Much of her latest work, by contrast, is built for letting go of the dancefloor. “My mantra used to be ‘no bangers, only tears’,” she chuckles. “But this is a little more club-focused because I’ve just been out playing so much – and been happy. So I’m like yeah, club bangers, here we go!”
Resonant Body is a testament to the “healing power” of music. This has a more physical manifestation; half the profits made from the record will be donated to the Silvia Rivera Law Project, a New York-based organisation that provides legal aid and resources to “guarantee that all people are free to self-determine their gender identity and expression,” and who, for Maya, were “deeply helpful at a time when I needed it.”
But also, coded into every malleable, chopped-up vocal sample used is a message for the listener to receive and process in their own way.

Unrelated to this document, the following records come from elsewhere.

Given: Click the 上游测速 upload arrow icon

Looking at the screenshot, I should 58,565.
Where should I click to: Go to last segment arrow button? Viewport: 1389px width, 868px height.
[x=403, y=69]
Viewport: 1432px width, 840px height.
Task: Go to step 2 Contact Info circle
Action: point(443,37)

Can You See Me? – her latest single – soft, hypnotic synths carry one of the album’s most profound statements: “I know exactly how you feel.” An ambiguous and malleable hook, for Maya it is a message on transness, her extending out her arm in understanding and solidarity. While the undercurrent of anxiety and tension that swelled through her previous work has subsided, Resonant Body is still an album centred on the power of music to heal – especially in the face of adversity.
“We talk about being able to see each other in a society that doesn’t want to [see us],” Maya explains. “We were listening to the test pressings the other day and my partner, Brooke, was crying. It’s that point – I know exactly how you feel, the world at large doesn’t necessarily understand it.”
Resonant Body is released 6 September via T4T LUV NRG.